- Task to complete -
Set down every entry exactly as it stands, omitting any picture.

- Dataset records -

· · · · · · ·

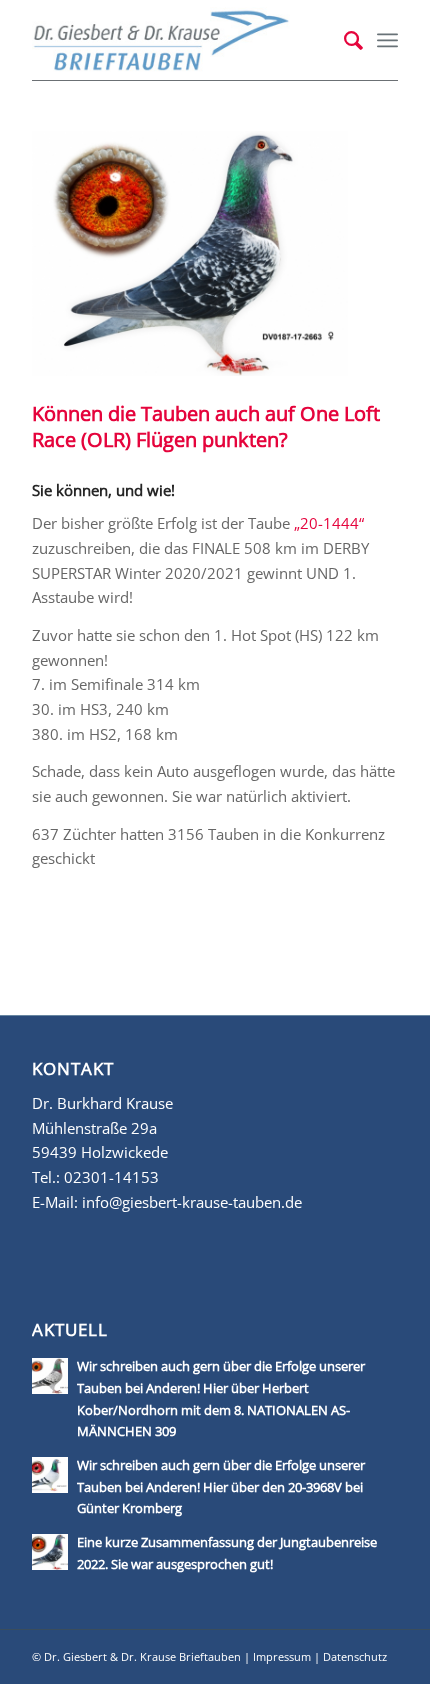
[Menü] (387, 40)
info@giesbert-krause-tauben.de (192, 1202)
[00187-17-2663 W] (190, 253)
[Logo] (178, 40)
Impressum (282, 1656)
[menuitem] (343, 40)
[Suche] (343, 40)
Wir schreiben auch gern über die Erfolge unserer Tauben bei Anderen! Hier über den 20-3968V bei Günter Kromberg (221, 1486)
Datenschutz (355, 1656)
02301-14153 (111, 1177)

· · · · · · ·

- Task solution -
[Menü] (387, 40)
info@giesbert-krause-tauben.de (192, 1202)
[00187-17-2663 W] (190, 253)
[Logo] (178, 40)
Impressum (282, 1656)
[menuitem] (343, 40)
[Suche] (343, 40)
Wir schreiben auch gern über die Erfolge unserer Tauben bei Anderen! Hier über den 20-3968V bei Günter Kromberg (221, 1486)
Datenschutz (355, 1656)
02301-14153 (111, 1177)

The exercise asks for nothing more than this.